##### DATA LISTING #####

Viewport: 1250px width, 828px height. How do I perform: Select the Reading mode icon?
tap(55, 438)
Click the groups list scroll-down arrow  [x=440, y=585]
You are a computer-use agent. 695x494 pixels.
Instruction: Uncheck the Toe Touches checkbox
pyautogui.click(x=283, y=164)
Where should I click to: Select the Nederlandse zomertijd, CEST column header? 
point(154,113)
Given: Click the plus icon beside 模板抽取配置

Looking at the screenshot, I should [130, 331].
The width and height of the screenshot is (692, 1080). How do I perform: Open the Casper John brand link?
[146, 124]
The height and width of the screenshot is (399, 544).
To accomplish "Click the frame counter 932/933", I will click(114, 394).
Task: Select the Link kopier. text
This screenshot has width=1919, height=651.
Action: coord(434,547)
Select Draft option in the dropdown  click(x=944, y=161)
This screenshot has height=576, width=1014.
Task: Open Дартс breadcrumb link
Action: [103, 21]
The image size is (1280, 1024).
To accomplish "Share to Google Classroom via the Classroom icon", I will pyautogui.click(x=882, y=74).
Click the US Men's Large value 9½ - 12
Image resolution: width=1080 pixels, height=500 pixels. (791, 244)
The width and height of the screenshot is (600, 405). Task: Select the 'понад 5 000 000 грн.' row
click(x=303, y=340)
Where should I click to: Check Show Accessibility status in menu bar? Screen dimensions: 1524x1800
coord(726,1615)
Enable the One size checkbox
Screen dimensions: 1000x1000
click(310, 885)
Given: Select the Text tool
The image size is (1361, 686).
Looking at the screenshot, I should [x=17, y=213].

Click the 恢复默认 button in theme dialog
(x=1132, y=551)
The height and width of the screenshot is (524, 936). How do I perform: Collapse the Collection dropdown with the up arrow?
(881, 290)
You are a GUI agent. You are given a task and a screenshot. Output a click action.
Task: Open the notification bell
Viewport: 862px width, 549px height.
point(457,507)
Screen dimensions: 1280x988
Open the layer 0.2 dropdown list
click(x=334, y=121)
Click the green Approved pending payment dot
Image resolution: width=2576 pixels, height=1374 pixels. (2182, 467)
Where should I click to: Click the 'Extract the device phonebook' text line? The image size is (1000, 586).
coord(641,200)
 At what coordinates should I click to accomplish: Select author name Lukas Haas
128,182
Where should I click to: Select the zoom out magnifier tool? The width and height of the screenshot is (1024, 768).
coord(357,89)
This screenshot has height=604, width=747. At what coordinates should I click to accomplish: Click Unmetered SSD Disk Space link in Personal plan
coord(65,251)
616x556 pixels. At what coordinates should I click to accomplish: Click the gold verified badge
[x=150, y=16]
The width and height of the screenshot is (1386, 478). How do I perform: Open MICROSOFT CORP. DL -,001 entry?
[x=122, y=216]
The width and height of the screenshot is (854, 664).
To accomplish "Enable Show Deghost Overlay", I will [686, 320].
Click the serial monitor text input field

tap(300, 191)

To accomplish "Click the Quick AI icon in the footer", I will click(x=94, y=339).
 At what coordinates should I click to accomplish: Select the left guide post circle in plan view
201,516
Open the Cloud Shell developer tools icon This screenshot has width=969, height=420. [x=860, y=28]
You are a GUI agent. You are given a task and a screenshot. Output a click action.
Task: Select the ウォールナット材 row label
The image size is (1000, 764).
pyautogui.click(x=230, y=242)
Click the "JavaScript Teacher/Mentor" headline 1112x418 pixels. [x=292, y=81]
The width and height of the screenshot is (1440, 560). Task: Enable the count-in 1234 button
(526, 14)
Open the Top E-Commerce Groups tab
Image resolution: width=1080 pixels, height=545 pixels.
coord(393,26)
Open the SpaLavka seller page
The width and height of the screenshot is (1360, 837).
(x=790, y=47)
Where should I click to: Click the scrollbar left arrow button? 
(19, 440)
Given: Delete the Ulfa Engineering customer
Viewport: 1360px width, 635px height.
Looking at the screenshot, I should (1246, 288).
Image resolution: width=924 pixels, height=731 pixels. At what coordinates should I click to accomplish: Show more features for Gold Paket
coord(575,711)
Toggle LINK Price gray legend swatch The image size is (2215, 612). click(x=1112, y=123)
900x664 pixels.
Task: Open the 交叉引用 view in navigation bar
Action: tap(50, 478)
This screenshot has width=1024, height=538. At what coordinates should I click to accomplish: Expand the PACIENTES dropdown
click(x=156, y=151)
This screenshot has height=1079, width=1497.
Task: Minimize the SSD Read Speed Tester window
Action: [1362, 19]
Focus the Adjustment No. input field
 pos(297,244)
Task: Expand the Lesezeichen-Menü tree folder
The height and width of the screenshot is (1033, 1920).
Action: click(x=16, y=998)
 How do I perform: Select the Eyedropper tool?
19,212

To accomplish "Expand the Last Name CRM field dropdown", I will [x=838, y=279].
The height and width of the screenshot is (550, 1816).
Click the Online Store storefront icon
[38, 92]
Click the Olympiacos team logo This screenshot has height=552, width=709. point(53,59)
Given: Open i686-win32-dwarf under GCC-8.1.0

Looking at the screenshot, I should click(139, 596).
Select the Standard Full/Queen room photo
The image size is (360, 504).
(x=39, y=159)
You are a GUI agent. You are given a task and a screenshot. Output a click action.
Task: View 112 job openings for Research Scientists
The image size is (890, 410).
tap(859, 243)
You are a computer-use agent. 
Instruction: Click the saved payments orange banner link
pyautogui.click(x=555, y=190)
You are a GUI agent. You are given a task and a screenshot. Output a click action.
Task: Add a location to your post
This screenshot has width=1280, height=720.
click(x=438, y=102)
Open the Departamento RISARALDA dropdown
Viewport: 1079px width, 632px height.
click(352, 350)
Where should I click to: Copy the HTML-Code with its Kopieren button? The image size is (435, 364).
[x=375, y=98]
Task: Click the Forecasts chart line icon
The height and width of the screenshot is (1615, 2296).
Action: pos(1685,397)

#####

Set down exactly the lines from the start of the records to the line with "Enable the One size checkbox". Include that line, and add nothing more.

Viewport: 1250px width, 828px height. How do I perform: Select the Reading mode icon?
tap(55, 438)
Click the groups list scroll-down arrow  [x=440, y=585]
You are a computer-use agent. 695x494 pixels.
Instruction: Uncheck the Toe Touches checkbox
pyautogui.click(x=283, y=164)
Where should I click to: Select the Nederlandse zomertijd, CEST column header? 
point(154,113)
Given: Click the plus icon beside 模板抽取配置

Looking at the screenshot, I should [130, 331].
The width and height of the screenshot is (692, 1080). How do I perform: Open the Casper John brand link?
[146, 124]
The height and width of the screenshot is (399, 544).
To accomplish "Click the frame counter 932/933", I will click(114, 394).
Task: Select the Link kopier. text
This screenshot has width=1919, height=651.
Action: coord(434,547)
Select Draft option in the dropdown  click(x=944, y=161)
This screenshot has height=576, width=1014.
Task: Open Дартс breadcrumb link
Action: [103, 21]
The image size is (1280, 1024).
To accomplish "Share to Google Classroom via the Classroom icon", I will pyautogui.click(x=882, y=74).
Click the US Men's Large value 9½ - 12
Image resolution: width=1080 pixels, height=500 pixels. (791, 244)
The width and height of the screenshot is (600, 405). Task: Select the 'понад 5 000 000 грн.' row
click(x=303, y=340)
Where should I click to: Check Show Accessibility status in menu bar? Screen dimensions: 1524x1800
coord(726,1615)
Enable the One size checkbox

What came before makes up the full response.